🤖 AI Summary
Retailers face high warehousing costs and low asset turnover due to backlogged returns.
Method: This paper proposes a real-time redistribution decision mechanism that bypasses centralized warehousing by dynamically assigning returns to stores. It is the first to formulate return management as an online multiple knapsack problem and introduces an end-to-end reinforcement learning framework based on Deep Q-Networks (DQN). The framework incorporates a state encoder integrating product attributes, store inventory levels, and time-sensitive constraints, along with an action space adaptive to dynamic storage capacities.

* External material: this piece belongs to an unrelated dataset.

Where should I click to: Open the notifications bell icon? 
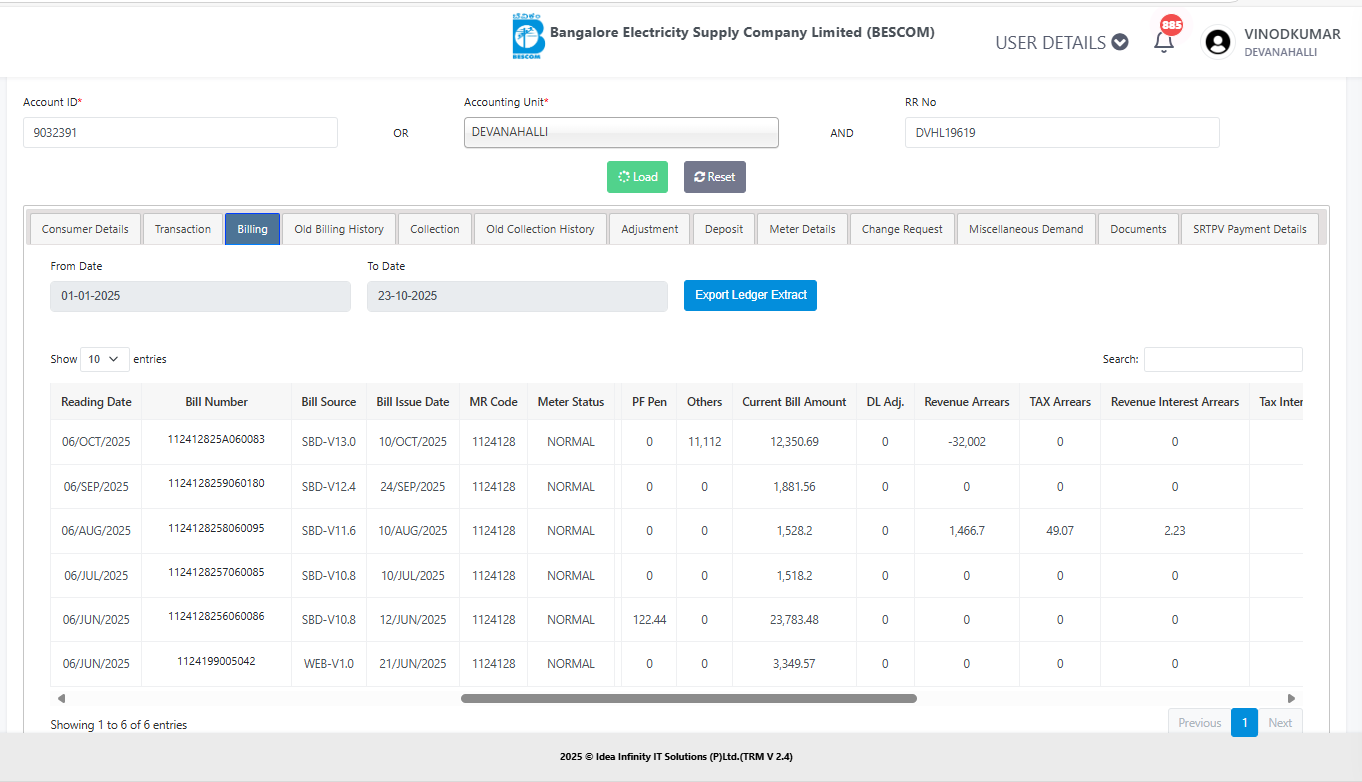[1164, 42]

Contribution/Results: Under stringent concurrent operational constraints, the method jointly optimizes near-optimal revenue and sub-millisecond decision latency. Simulation results show only a 3% revenue gap versus offline benchmarks, while reducing average warehousing time by 96%, significantly improving inventory turnover and warehouse capacity utilization.
📝 Abstract
In retail warehouses, returned products are typically placed in an intermediate storage until a decision regarding further shipment to stores is made. The longer products are held in storage, the higher the inefficiency and costs of the returns management process, since enough storage area has to be provided and maintained while the products are not placed for sale. To reduce the average product storage time, we consider an alternative solution where reallocation decisions for products can be made instantly upon their arrival in the warehouse allowing only a limited number of products to still be stored simultaneously. We transfer the problem to an online multiple knapsack problem and propose a novel reinforcement learning approach to pack the items (products) into the knapsacks (stores) such that the overall value (expected revenue) is maximized. Empirical evaluations on simulated data demonstrate that, compared to the usual offline decision procedure, our approach comes with a performance gap of only 3% while significantly reducing the average storage time of a product by 96%.